Exercise requirements:
Show each line of the records in which the word "axis" occurs.

*** Records for the task Section Begins ***

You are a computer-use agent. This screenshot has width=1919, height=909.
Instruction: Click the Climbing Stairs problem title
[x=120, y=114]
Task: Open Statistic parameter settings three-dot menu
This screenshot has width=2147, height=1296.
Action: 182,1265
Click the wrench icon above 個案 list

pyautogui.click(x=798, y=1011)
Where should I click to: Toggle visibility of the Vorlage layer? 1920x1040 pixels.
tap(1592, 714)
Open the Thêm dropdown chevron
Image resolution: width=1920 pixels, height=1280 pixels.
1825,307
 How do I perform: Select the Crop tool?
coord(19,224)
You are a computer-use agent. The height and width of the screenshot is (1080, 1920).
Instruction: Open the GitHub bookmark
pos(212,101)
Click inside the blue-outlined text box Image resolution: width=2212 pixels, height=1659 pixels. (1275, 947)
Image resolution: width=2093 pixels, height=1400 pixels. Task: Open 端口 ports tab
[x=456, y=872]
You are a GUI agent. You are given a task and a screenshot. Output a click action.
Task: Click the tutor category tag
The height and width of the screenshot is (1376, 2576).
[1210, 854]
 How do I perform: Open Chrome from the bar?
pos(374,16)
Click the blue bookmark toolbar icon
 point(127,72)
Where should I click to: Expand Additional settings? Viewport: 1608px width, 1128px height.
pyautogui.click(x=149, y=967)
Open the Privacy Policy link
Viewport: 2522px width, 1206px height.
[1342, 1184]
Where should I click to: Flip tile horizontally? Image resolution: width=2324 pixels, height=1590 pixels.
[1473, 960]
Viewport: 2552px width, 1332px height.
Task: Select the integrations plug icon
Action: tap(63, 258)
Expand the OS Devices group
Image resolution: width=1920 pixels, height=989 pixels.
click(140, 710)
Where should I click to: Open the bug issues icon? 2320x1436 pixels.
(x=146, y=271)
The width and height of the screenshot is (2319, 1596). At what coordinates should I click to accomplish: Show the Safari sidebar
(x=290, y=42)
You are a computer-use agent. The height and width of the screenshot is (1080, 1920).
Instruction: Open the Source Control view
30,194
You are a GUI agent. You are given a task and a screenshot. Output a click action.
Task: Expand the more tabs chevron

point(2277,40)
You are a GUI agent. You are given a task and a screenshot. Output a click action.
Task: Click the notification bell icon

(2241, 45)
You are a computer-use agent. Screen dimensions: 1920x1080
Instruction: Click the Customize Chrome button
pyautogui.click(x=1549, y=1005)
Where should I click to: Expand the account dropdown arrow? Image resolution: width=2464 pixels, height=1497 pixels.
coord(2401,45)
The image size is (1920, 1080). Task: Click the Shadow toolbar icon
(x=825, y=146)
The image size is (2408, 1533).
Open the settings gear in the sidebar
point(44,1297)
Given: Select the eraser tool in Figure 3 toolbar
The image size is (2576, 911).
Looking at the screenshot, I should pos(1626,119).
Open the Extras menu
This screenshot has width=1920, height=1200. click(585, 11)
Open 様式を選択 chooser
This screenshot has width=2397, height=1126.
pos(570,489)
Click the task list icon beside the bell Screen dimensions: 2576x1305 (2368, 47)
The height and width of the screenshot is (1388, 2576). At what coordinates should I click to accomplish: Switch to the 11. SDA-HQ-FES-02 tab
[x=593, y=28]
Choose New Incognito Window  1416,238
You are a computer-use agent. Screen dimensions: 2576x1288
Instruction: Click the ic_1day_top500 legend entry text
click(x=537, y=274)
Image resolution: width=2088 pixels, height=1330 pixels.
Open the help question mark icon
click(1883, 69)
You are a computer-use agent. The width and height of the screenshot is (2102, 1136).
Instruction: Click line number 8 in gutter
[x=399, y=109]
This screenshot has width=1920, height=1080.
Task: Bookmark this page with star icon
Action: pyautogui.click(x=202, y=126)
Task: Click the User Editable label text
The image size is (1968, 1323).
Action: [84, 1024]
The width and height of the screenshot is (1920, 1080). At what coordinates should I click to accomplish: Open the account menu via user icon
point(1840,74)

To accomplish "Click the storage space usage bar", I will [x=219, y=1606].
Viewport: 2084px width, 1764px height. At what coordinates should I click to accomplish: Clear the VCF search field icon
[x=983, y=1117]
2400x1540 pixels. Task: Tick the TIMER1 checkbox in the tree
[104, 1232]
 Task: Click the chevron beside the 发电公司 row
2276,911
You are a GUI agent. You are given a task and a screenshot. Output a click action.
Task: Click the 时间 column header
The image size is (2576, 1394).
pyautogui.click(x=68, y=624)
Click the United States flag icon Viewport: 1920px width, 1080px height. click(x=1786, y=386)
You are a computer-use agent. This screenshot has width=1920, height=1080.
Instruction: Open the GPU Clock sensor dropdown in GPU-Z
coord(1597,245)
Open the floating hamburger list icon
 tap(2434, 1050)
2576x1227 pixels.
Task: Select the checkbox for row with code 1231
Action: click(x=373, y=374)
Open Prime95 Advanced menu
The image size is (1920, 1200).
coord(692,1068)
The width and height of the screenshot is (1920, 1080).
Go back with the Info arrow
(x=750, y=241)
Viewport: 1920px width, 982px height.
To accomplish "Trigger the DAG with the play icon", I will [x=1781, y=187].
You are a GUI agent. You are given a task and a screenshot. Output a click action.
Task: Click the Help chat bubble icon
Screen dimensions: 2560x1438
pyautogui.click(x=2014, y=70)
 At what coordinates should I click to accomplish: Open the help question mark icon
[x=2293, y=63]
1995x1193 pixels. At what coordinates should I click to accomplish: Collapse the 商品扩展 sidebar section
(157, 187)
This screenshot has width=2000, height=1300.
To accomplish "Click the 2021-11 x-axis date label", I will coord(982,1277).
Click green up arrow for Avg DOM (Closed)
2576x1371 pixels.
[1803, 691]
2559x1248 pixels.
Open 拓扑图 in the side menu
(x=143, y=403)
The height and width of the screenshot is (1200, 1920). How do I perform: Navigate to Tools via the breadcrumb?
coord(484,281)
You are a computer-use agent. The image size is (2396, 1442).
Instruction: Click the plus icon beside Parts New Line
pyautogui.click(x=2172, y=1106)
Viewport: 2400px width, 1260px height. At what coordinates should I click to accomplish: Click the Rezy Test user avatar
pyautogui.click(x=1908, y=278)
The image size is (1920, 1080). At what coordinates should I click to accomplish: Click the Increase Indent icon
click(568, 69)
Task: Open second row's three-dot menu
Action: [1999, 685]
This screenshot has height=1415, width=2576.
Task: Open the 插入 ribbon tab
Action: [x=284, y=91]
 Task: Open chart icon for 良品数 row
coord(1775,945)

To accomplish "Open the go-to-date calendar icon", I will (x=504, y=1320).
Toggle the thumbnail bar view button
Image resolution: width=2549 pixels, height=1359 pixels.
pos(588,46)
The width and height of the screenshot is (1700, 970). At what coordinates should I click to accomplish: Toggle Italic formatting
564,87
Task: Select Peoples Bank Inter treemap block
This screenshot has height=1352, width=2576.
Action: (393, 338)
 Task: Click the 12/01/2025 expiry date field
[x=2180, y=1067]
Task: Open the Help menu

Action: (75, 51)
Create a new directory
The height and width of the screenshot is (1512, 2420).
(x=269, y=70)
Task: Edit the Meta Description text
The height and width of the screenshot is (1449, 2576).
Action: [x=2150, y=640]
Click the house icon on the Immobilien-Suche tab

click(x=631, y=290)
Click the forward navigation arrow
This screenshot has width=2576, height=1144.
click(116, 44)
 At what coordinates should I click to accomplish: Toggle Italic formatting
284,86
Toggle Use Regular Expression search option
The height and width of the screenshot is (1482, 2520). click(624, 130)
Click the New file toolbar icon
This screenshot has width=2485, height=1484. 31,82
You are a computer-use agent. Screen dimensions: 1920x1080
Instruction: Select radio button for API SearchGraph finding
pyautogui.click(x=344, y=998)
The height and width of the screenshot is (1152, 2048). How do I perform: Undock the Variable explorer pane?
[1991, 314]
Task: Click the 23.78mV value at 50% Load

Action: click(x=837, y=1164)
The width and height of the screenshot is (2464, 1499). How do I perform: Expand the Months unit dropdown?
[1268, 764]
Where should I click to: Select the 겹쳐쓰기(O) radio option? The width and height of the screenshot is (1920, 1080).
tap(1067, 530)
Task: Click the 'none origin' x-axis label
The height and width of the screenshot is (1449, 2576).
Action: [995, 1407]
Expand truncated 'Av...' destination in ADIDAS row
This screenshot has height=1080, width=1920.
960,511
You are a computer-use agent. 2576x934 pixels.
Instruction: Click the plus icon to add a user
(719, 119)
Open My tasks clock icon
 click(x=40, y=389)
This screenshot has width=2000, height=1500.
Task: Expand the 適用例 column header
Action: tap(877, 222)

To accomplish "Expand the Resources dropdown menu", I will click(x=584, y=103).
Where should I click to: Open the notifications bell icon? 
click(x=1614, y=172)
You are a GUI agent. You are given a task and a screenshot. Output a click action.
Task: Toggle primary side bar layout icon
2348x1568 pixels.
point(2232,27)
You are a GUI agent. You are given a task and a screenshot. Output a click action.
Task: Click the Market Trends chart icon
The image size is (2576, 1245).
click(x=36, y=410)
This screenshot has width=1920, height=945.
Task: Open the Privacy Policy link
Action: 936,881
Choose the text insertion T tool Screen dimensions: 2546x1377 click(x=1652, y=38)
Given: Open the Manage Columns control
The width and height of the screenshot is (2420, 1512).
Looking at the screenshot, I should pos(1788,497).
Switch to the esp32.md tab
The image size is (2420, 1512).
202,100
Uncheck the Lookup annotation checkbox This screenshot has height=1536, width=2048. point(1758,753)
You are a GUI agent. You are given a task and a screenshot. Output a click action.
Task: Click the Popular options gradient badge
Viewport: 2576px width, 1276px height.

*** Records for the task Section Ends ***

Response to this task:
To accomplish "Click the 2021-11 x-axis date label", I will coord(982,1277).
Task: Click the 'none origin' x-axis label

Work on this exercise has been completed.